Another disturbing assumption made in the report is that the body perceives chemicals the same whether they are from food or from a laboratory. Sorry, but no matter how many times I hear this it just doesn’t compute. Looking at real food vitalistically, it is innately and intelligently put together by nature. Nature has managed to help the earth, animals and humans survive for a long time.
Humans may think they are smarter than nature and that they can put a bunch of chemicals together that look like food, taste like food, smell like food but not be food and think that the human body will remain healthy. There are many studies that show that people who eat ultra-processed foods (fake food) have one or more chronic conditions including obesity, heart disease and diabetes.
The report also talks about these plant-based meats being ‘transitional’ foods. That means that they are used to help people find a way to healthy eating. Eating junk and ultra-processed food to create healthy eating seems like a bit of an oxymoron to me.

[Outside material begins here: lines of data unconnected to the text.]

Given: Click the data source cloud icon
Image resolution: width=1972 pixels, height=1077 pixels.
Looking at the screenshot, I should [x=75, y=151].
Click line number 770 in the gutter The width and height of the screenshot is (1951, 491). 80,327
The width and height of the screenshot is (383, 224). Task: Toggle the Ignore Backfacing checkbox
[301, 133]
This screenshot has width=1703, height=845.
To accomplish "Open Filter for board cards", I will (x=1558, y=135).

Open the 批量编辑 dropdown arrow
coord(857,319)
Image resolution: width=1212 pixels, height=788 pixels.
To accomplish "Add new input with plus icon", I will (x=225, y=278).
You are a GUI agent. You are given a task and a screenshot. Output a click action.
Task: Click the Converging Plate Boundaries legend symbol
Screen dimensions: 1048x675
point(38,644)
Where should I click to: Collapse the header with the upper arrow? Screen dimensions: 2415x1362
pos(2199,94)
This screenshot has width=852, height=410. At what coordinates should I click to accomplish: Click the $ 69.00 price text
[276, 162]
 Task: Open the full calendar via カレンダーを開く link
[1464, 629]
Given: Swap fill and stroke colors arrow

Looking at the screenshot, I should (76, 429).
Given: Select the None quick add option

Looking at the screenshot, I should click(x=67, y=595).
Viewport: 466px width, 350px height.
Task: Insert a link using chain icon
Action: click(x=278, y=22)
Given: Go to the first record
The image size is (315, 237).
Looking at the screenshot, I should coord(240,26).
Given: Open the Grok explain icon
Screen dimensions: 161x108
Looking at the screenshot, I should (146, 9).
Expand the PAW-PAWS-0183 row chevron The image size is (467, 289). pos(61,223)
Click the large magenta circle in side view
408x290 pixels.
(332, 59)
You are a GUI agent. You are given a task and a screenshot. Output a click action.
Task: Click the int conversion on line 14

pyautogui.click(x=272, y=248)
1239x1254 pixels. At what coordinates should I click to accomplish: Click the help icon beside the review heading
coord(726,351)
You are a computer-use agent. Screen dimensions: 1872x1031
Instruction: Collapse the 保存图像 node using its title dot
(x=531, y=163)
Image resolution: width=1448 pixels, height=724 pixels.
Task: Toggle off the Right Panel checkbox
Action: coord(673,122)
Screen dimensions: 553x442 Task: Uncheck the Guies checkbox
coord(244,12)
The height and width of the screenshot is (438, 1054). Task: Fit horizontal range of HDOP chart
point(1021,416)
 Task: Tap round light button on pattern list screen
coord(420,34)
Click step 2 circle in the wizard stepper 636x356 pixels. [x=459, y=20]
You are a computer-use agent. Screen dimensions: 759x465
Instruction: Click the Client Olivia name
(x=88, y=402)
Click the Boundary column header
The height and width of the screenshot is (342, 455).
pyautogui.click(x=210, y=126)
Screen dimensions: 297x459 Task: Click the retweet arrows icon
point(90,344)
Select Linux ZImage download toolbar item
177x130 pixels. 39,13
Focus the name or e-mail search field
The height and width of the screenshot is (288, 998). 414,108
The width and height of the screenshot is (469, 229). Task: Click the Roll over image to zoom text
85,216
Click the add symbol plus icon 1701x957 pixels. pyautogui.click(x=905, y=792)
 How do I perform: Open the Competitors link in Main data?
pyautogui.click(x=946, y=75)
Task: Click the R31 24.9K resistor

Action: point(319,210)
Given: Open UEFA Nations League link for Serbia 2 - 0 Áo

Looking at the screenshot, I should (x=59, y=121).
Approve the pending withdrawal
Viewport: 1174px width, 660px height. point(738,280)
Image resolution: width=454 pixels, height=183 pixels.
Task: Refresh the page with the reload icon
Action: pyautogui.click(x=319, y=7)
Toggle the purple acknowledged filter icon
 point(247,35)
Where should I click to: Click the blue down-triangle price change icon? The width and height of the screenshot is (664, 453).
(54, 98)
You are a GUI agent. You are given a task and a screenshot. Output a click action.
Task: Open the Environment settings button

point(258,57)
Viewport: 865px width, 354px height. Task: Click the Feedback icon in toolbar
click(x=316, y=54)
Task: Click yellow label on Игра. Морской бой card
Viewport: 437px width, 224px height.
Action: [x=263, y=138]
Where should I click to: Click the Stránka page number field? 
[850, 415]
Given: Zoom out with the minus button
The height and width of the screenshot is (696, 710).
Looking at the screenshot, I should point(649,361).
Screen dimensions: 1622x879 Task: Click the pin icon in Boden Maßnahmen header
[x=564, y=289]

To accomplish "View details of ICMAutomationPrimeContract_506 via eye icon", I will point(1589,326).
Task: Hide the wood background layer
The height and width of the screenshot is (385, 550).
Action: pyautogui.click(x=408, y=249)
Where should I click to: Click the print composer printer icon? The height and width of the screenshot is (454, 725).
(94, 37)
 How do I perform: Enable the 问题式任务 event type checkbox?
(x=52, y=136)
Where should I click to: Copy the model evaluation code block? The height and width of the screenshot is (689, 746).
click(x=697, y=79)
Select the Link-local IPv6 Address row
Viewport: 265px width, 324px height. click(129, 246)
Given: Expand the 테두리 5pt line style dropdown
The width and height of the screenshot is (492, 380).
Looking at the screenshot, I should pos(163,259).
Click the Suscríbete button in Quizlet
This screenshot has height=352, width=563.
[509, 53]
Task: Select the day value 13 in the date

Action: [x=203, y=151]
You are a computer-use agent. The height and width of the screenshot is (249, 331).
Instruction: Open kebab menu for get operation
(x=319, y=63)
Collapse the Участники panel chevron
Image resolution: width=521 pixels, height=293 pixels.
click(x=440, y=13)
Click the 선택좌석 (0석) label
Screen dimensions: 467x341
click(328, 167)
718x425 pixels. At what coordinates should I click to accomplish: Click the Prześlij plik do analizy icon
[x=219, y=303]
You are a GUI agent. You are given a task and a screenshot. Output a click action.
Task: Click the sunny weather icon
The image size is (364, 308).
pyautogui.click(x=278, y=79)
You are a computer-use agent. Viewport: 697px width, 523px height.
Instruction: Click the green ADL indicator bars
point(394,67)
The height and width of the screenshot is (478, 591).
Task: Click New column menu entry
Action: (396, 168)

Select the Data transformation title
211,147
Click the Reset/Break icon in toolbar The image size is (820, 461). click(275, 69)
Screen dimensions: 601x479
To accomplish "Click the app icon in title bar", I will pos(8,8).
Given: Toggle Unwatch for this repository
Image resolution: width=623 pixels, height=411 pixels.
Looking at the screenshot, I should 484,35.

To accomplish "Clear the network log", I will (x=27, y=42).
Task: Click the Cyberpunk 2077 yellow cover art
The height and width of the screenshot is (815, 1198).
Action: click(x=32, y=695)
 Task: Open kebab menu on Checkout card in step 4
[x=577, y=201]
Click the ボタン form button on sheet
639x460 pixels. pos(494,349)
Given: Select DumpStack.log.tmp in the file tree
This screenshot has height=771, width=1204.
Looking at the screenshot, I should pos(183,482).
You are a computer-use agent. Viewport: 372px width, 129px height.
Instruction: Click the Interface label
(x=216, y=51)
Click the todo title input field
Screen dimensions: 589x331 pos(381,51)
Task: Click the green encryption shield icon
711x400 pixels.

But This is the Real Clincher…
In the report, they were not comparing meat, chicken and fish to the plant-based meats but rather they were comparing hot dogs, deli meats, sausages and conventional hamburgers to the plant-based meats…
They did compare plain mince to the plant-based meat and of course common sense would tell you that the fake meat was inferior in nutrition. The mince had one ingredient while the plant-based meat contained many ingredients/chemicals.
A group of ingredients are never studied as a group, they are only studied as individual chemicals, so when you group them together the real health outcomes and long-term health consequences are not known.
As my new book says, stop being a lab rat and start making better choices for your table…and don’t be fooled by clever headlines.